Título: MST forja assinatura para pedir verba
Autor: Hugo Marques
Fonte: Jornal do Brasil, 03/03/2005, País, p. A4
Apelo por dinheiro foi atribuído a dom Tomás Balduíno, que desconhecia carta distribuída por sem-terra
O Movimento dos Trabalhadores Rurais Sem Terra (MST) distribuiu uma carta ontem pedindo contribuição em dinheiro ''aos religiosos e religiosas do Brasil''. A carta é assinada pelo presidente da Comissão Pastoral da Terra (CPT), dom Tomás Balduíno, que desconhecia o texto endossado por ele. Inicialmente, o bispo desautorizou pedido de dinheiro a religiosos.
- Desautorizo qualquer carta pedindo dinheiro a religiosos. Não assinei e nem fui consultado - reagiu.
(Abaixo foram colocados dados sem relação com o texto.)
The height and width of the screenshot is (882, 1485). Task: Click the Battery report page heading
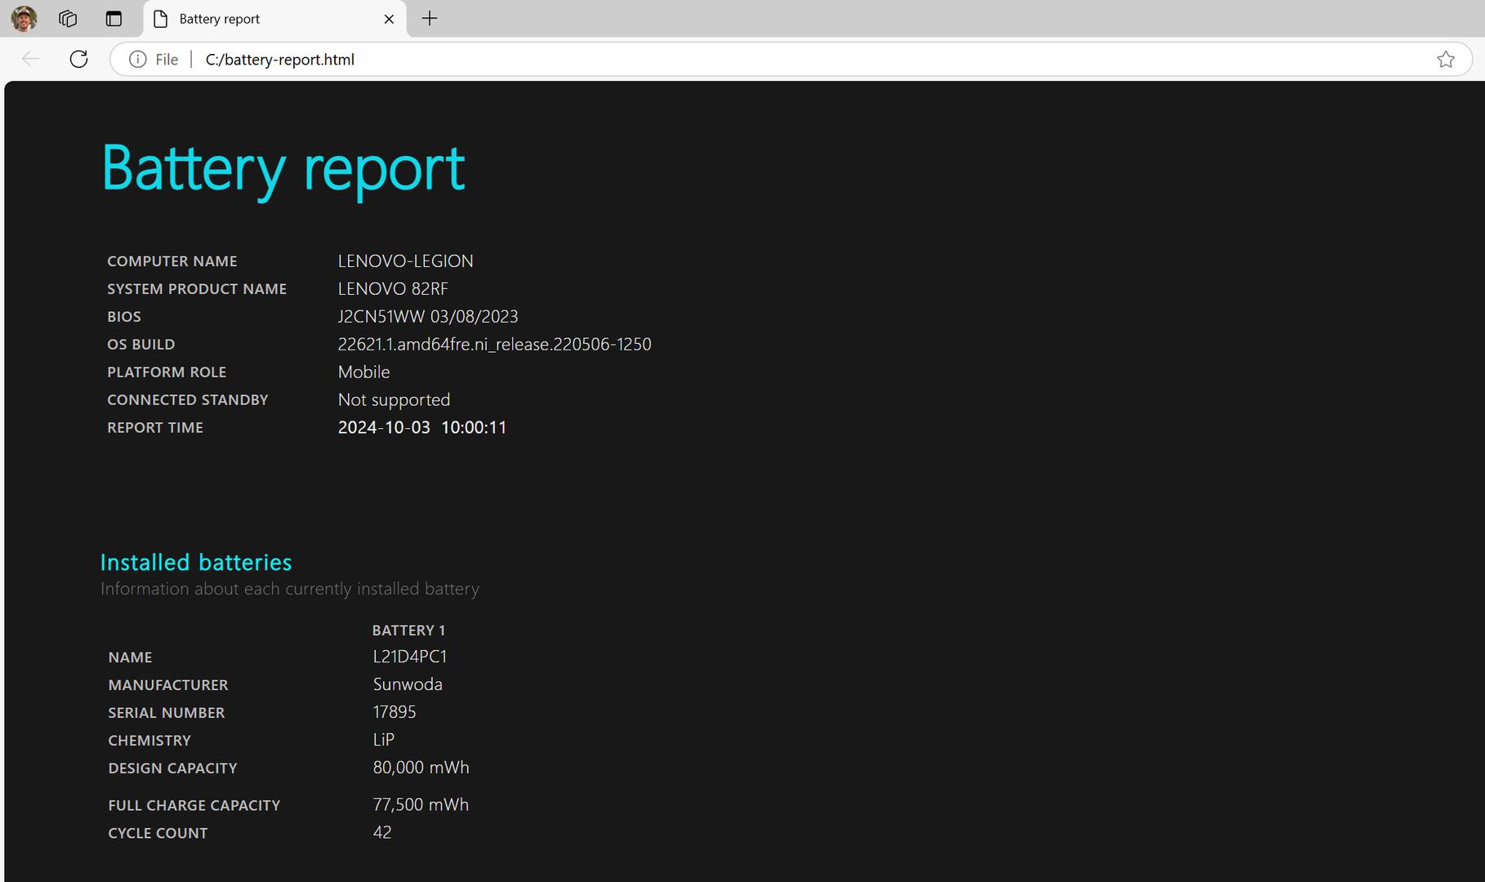point(283,168)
O dinheiro recolhido será utilizado para custear a Marcha Nacional pela Reforma Agrária, que sai dia 17 de abril de Goiânia rumo a Brasília. No início da tarde, dom Tomás afirmou que não redigiu nem autorizaria pedido de dinheiro de religiosos. O bispo soube da existência da carta pela reportagem do Jornal do Brasil.
O texto é claro quando pede dinheiro aos religiosos: ''Para realizarmos a Marcha, que custará o sacrifício de milhares de homens, mulheres e crianças, precisamos de sua solidariedade. É por isso que estamos escrevendo aos religiosos e religiosas de todo o Brasil, pedindo uma colaboração''.
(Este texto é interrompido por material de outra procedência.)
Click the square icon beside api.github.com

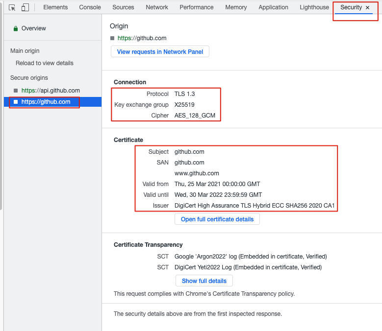click(x=16, y=91)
Ontem à tarde, dom Tomás telefonou para a redação do JB em Brasília. Após consultas às bases, esclareceu que o coordenador da CPT, Isidoro Revers, o Galego, distribuiu a carta sem consultá-lo.
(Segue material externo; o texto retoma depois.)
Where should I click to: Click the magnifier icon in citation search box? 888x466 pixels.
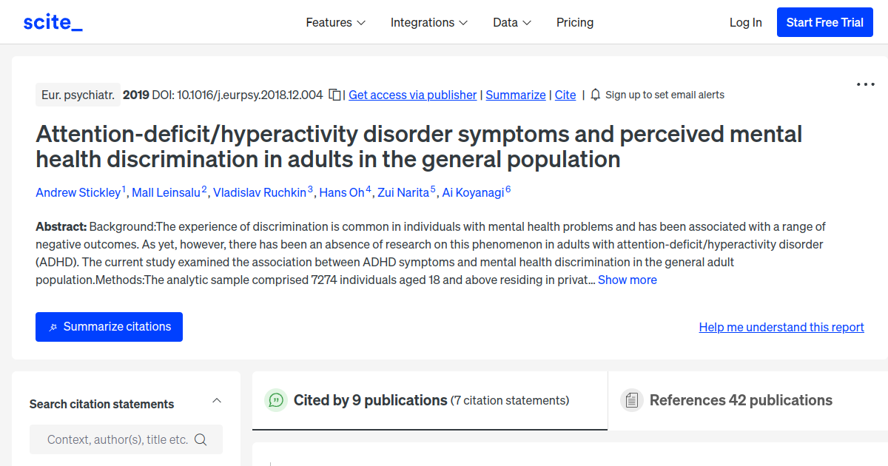coord(201,439)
- O Galego colocou a carta e esqueceu de me falar - disse dom Tomás.
A carta é também assinada pelo secretário do Grito dos Excluídos, ex-padre Luiz Bassegio. Dom Tomás afirmou que conhece o trabalho de Bassegio, que é também secretário nacional do Serviço Pastoral dos Migrantes da Conferência Nacional dos Bispos do Brasil (CNBB), mas informou que também não conversou com o colega sobre o texto.
- O Bassegio se esqueceu de me falar sobre a carta - afirmou dom Tomás.
Inicialmente, Bassegio afirmou que a carta foi redigida por ele e dom Tomás juntos. Ao ser informado que dom Tomás negara ter assinado o documento, Bassegio voltou atrás e esclareceu que redigiu sozinho. Bassegio afirmou ter acertado com o líder do MST João Pedro Stédile o envio da carta a dom Tomás antes da divulgação, o que não aconteceu.
- A redação foi minha. Encaminhei para que fosse submetida a dom Tomás. Se não chegou a ele, não é culpa minha. A combinação que fiz com João Pedro é que seria passada a ele - diz Bassegio.
A carta pede que os religiosos contribuam ''com o que puderem e como puderem''. A conta para depósitos está em nome da Associação dos Excluídos Continental/Marcha. O texto pede que os religiosos depositem ''qualquer valor'' na conta 54.328-2, do Banco Itaú, agência 0644, em São Paulo. Os recibos de depósito, informa a carta, podem ser enviados pelo correio.
O texto faz apelos religiosos. A carta lembra passagem do papa João Paulo II pelo México, quando afirmou não ser justo nem cristão ''permanecerem incultivadas as terras que escondem o pão para tanta gente''. Há referência ao capítulo da Bíblia em que o profeta Miquéias faz um alerta aos que cobiçam as terras e as roubam. A carta agradece a todos em nome de Deus.
O texto faz críticas ao governo Lula. Com a eleição de Lula, diz o texto, criou-se uma esperança de que a terra seria repartida, mas a ''lógica perversa'' do funcionamento do Estado, a pressão da bancada ruralista e uma política econômica que ''prioriza o superávit primário'' retiraram os recursos da reforma agrária. ''O governo está em dívida com os movimentos sociais'', diz a carta.
Passada a confusão, dom Tomás afirmou que vai ''assumir'' sua assinatura na carta, autorizando o pedido de dinheiro a religiosos. O ex-padre Bassegio afirmou que sua intenção é só ajudar os movimentos sociais.